The Christian is a member of an assembly that participates in the future assembly of all things. Under the instruction and supervision of that assembly the Christian begins to grow into their place and role, and to learn that this assembly has more in store for him or her. However the individual Christian may delay taking up their identity, this assembly refuses to let him or her become less, or become an object, they do not allow that everything has been said about them. To know them we have to open ourselves to the point at which we can let them surprise us.
The completion and catholicity depends on our Amen, which is the public event of the acknowledgment, which we give in freedom. As we give this Amen, we grow, our ability to grant the freedom of others, and with it our own freedom, grows.

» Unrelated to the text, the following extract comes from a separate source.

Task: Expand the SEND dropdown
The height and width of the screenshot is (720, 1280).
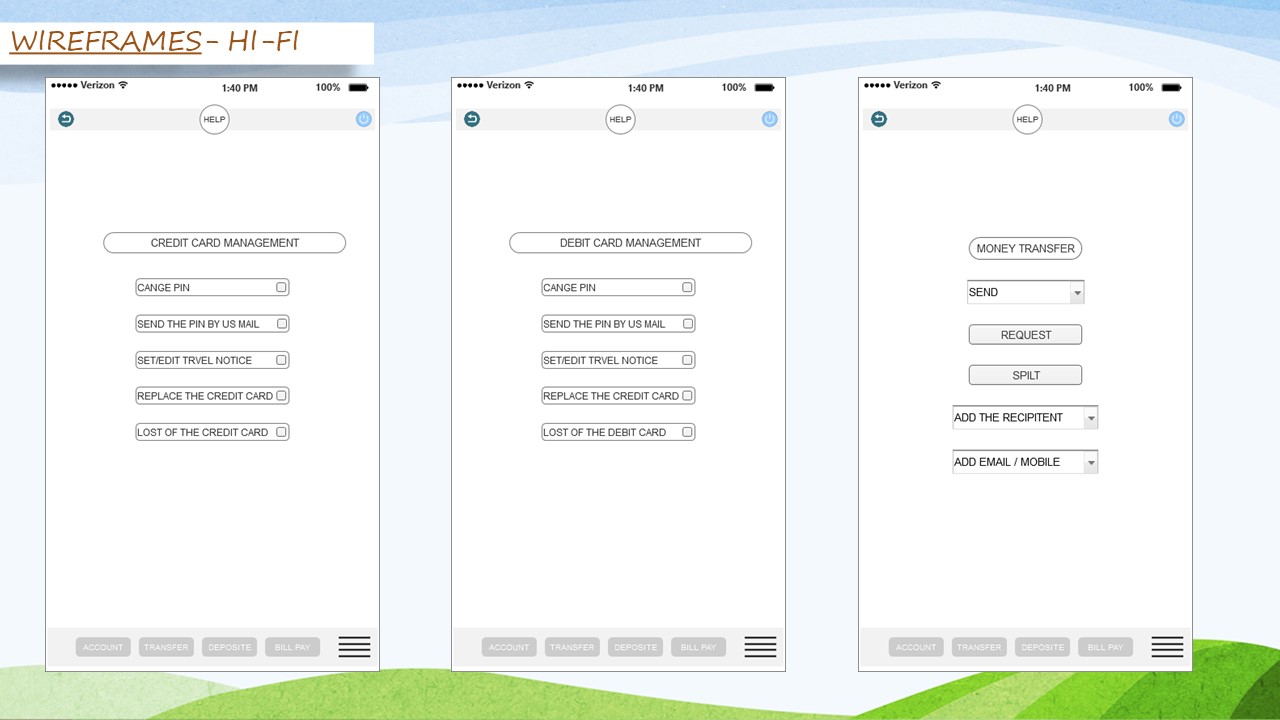Action: tap(1076, 293)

The basis of knowledge is communion, and bound by love, in which we participate in one another in friendship, brotherhood and many other forms. It is as we respond to people, and they to us, that we know people. To come to know them more fully we have to respond them, and wait for them, and receive their response gladly, and learn to give them whatever will direct them towards their fulfilment. We have to give them Christ and all his hospitality and its truth, and not thank them for anything but Christ and all his truth. There is no knowledge without love. This love is that fellowship which is the whole loaf of Christ and his people. Thus catholicity, of which the eucharist is the event, is the origin of the universality of knowledge. It is this catholicity and comprehensiveness to which all the sciences of the university aspire. The university is universal to the extent that it participates in the catholicity that derives from the eucharist and observes the anticipatory character and so observes the proper limits of our knowledge.